Making Hamburgers
I woke up this morning from a wonderful dream. I was making hamburgers in my kitchen. Molding the meat to their hamburger shapes while talking on the phone to my mother. I remember putting the oatmeal and the egg into the meat to give them the consistancy of a 'juicy burger'. Mother and I were gossiping, laughing, and chatting about varied topics. We actually had a wonderful conversation, which was odd because my mother and I never gossiped on the phone. I can still smell the hamburgers cooking while I have the phone cradled in my shoulder. The kitchen, while usually emitting a stark white hyper-lit light, was basked in this honey yellow color. I remember laughing hysterically as I flipped the patty.
I wish I could have had this kind of conversation with my mother when she was alive. She died on December 24, 1999 due to heart failure in her sleep. The underlying cause of death was an accidental drug overdose. She mixed too many of her prescription medications and died, not long after we hung up the phone. She had called a friend of hers, and told her that she was going to take this extra pill so she could sleep. Three years later, and she's still sleeping.

## WHAT TO WORK ON:
Pick up the personal essay about the hamburger dream above and continue it past its last sentence.

## DATA LISTING:
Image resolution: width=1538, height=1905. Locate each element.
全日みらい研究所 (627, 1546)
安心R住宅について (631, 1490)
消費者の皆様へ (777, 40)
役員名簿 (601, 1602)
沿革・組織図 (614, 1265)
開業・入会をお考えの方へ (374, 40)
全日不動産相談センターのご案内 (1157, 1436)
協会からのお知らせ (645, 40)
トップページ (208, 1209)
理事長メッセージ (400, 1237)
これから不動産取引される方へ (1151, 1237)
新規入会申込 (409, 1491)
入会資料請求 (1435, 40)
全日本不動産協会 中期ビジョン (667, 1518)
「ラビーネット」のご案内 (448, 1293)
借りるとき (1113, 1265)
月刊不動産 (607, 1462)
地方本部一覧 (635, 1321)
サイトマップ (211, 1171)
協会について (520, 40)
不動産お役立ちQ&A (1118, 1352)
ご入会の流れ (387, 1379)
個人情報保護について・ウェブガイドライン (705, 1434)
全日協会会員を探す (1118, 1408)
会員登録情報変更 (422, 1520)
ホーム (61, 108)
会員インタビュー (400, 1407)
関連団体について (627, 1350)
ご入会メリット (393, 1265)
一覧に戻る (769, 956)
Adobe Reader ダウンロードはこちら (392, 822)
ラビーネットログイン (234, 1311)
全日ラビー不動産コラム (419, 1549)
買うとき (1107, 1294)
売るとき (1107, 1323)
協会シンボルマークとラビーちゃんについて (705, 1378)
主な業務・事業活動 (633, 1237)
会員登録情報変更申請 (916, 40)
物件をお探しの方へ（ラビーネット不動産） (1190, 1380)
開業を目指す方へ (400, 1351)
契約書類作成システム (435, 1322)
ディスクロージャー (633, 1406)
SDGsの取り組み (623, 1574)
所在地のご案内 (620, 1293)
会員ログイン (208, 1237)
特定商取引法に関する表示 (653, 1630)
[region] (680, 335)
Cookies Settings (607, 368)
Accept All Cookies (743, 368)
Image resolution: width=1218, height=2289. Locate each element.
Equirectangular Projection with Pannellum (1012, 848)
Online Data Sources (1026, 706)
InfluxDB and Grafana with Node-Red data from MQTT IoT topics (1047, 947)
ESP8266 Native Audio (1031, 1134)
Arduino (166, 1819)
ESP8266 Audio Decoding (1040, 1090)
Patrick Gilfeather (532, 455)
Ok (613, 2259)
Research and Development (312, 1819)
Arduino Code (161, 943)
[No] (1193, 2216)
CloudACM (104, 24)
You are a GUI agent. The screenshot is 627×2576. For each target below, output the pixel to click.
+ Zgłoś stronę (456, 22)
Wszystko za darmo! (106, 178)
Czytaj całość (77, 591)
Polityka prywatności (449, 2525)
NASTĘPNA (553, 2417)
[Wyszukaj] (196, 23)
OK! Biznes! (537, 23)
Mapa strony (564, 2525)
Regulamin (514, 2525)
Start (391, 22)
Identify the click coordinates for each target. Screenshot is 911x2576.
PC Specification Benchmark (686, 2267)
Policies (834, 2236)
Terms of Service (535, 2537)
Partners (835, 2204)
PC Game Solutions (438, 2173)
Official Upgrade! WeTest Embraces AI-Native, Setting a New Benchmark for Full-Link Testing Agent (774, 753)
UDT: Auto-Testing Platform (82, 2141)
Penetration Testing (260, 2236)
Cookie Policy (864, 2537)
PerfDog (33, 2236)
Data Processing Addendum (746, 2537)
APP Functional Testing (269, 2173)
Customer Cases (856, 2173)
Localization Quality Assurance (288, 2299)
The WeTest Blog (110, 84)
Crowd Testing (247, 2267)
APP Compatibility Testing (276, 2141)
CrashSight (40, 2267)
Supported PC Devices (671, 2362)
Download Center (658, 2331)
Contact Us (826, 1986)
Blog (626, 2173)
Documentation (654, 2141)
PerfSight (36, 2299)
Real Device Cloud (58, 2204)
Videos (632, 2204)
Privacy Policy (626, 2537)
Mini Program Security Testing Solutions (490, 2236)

## TASK ANSWER:
Mother used to sleep a lot when we were kids. She would be in bed all day long, and would wake up intermittenly to yell for a glass of water and another pill. Then she would be off to bed again, where my brother, sister and I would have to sit and be quiet so we didn't wake her up. I spent many a summer day sitting inches from the television screen, with the volume down low, hoping the noise coming from "The Price Is Right" would be quiet enough to let her sleep.
I did not understand that my mother was different. I thought everyone's mother slept all day and wore dirty nightgowns and didn't bathe everyday. I didn't realize it was odd behavior. I just knew that I had to be very quiet.
When she would wake up, we never knew what to expect. Some days, she'd be a ball of energy; playful and happy. Other days, she would scream and scream at us for no apparent reason. Somedays we got hit. A lot. With belts, with shoes, with her "stick", which was about a foot long, and about one-half inch thick. She made sure never to hit us in the face, but our sides would be bruised like nobody's business.
Mother suffered from multiple personality disorder I learned when I was a Junior in High School. There was the normal "Mom" while "Charlie" was the one who hit us. "Mom" didn't know what "Charlie" was doing to us. I can vividly remember one afternoon lying on my bedroom floor sobbing from the beating I received, and Mother coming back in the room a short time later asking what happened. I don't remember my response. Just that gnarled feeling in my stomach looking at her. She also had another personality, which I do not know the name of. That person was a little kid, and I don't remember much about her. Maybe she's who would emerge when Mother would have her good days. I'll never know.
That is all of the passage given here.